A recurring theme throughout this book is that visual strategies are not just important for non-verbal students or students with a speech-language impairment. Visual strategies are good tools to utilize to increase comprehension across topics.
Visual supports include:
- Body language
- Natural environmental cues
- Traditional tools for organization and giving information
- Specially designed tools to meet specific needs
“How would you educate someone who was 90% visual and 10% auditory?”
- Teach skills
- Teach compensatory strategies
- Modify environments for maximum learning
Presenting information in visual form:
- Helps establish and maintain attention
- Gives information in a form that the student can quickly and easily interpret
- Clarifies verbal information
- Provides concrete way to teach concepts
- Gives the structure to understand and accept change
- Supports transitions between activities and locations
Types of visual supports:
- Visual Schedules: help clarify information between staff and students.
- What is happening today (regular activities)
- What is happening today (something new, different, unusual)
- What is not happening today
- What is the sequence of events
- What is changing that i normally expect
- When is it time to stop one activity and move on to another one
- Mini-schedules: provide structure to increase independent work habits.
- Do not have to replicate the form and format of the daily schedule
- Geared more towards individuals while classroom schedules are geared more for the larger group
- The format of mini-schedules can be designed to target more specific individual learning goals
- Calendars: organize lives, understand sequence and time concepts, and give other valuable information
- Which days are school days/are not school days
- When special events/activities will occur
- Field trips/training trips
- When someone is coming/going
- How long someone will be here/gone
- Who will be home after school
- When a babysitter will be coming
- Which days a student will be leaving school early or coming in late
- The lunch menu/when to bring or buy
- When to bring things to school or take them home
- When to bring money/how much to bring
-The point of the calendar is to give students information in a form that they understand, be a tool to transmit information, answer student questions, teach strategies to become more independent, give students organizational strategies to manage themselves, teach students sequence (before/after), reduce behavior problems for students that resist change.
- Choice boards and menus: provides immediate reinforcement and effective way of teaching pointing and requesting.

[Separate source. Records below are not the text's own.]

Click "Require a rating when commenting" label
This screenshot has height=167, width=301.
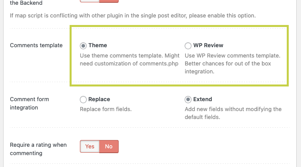pyautogui.click(x=38, y=149)
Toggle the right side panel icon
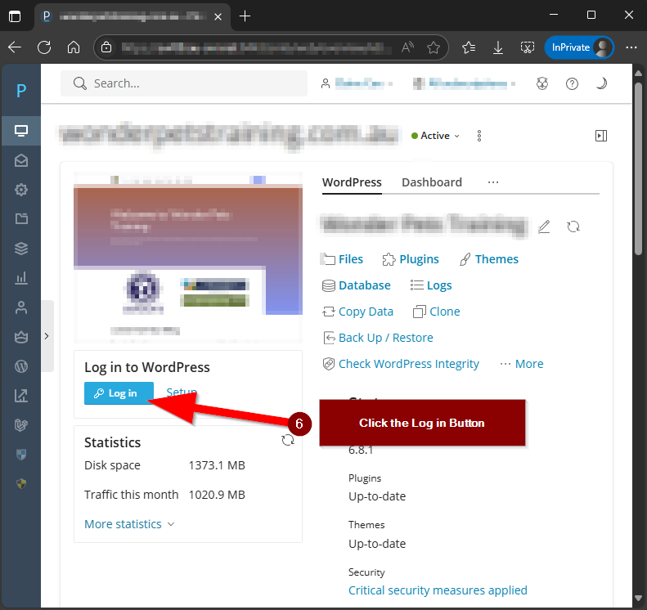 pos(601,136)
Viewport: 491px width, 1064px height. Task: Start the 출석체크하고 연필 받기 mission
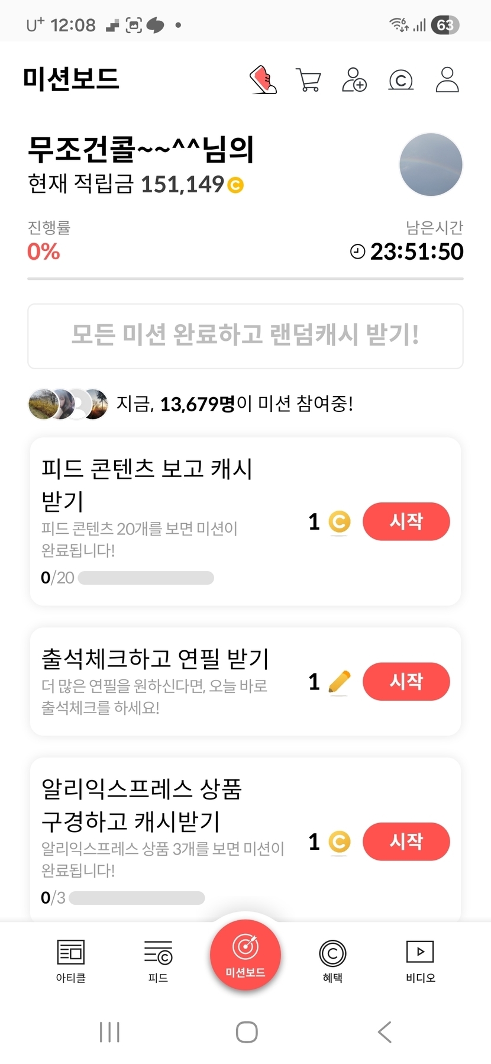[406, 681]
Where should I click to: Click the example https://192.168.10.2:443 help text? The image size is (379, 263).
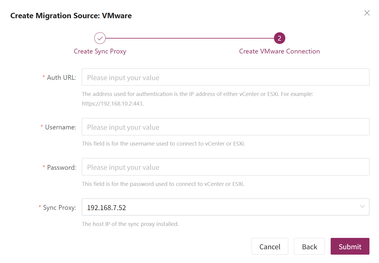click(113, 104)
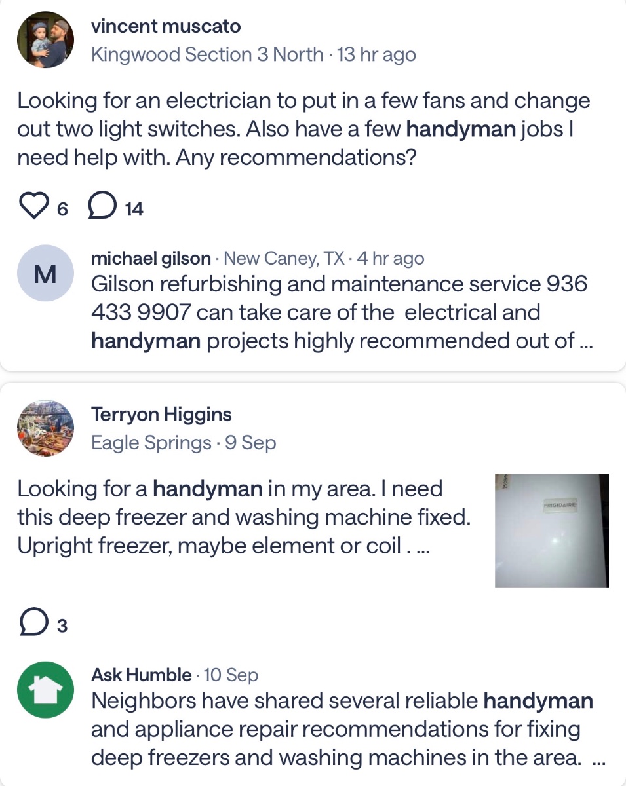The height and width of the screenshot is (786, 626).
Task: Open Terryon Higgins' profile name
Action: pos(161,415)
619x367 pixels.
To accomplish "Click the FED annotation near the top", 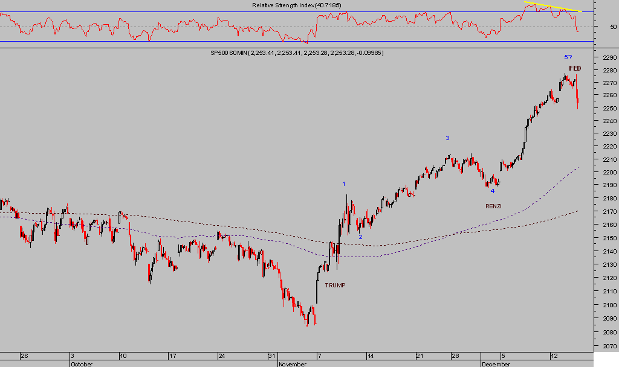I will (x=575, y=68).
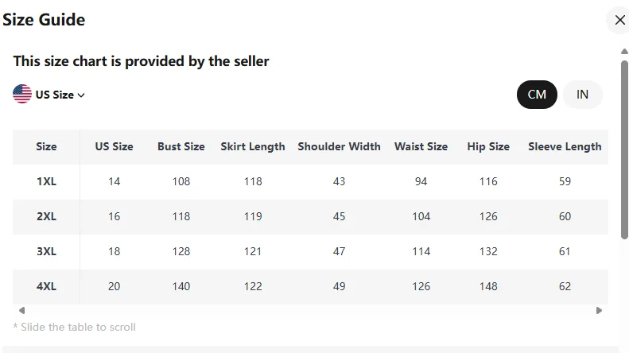Select the 1XL size row

46,181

Could be used when choosing –
- Leisure activities
- Who to work or play with
- Which store to go to
- Which job you want to do
- Which song to sing
- Which game or activity to do
- Who gets a turn
- Which work area to go to
- Places to visit
- What to eat for snack or meal
- To participate or not participate in an activity
- Prepare students for transition:
- Show it on the schedule
- Refer to a clock or watch to indicate
- Set a timer to signal how long a student has
- Put a card on the student’s desk that tells he/she needs to stop in 5 minutes
- Create a natural ending by establishing a certain quantity
- Structure the environment with labeling: adding labels and markers to a student’s environment provides an opportunity for more independence.
- Teach the student to recognize labels that are already there
- Label the student’s personal space and belongings
- Label where things belong
- Label the environment
Critical Elements for Success:
- Place the educational focus on communication development FIRST.

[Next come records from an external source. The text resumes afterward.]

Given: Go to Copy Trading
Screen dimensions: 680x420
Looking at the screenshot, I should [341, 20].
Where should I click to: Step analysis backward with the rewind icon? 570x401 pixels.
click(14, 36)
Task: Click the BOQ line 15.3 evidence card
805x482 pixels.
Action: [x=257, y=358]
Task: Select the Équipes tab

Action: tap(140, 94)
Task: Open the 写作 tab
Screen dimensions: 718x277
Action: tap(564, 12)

- Design the level of communication in the classroom to match the student’s functioning level.
- Allow time for communication.
- Capture the moment.
- Teach communication skills in natural settings.
- Integrate communication training into the context of ongoing activities.
- Develop visual tools as a rich part of the environment to support communication.
- View behavior challenges in the context of communication.
- Specifically teach pragmatic skills.
- Include language activities that place a heavy emphasis on rhythm and rhyme.
- Ensure a strong relationship between the academic skills taught and the child’s experience.
- Make sure communication is integrated….not separate.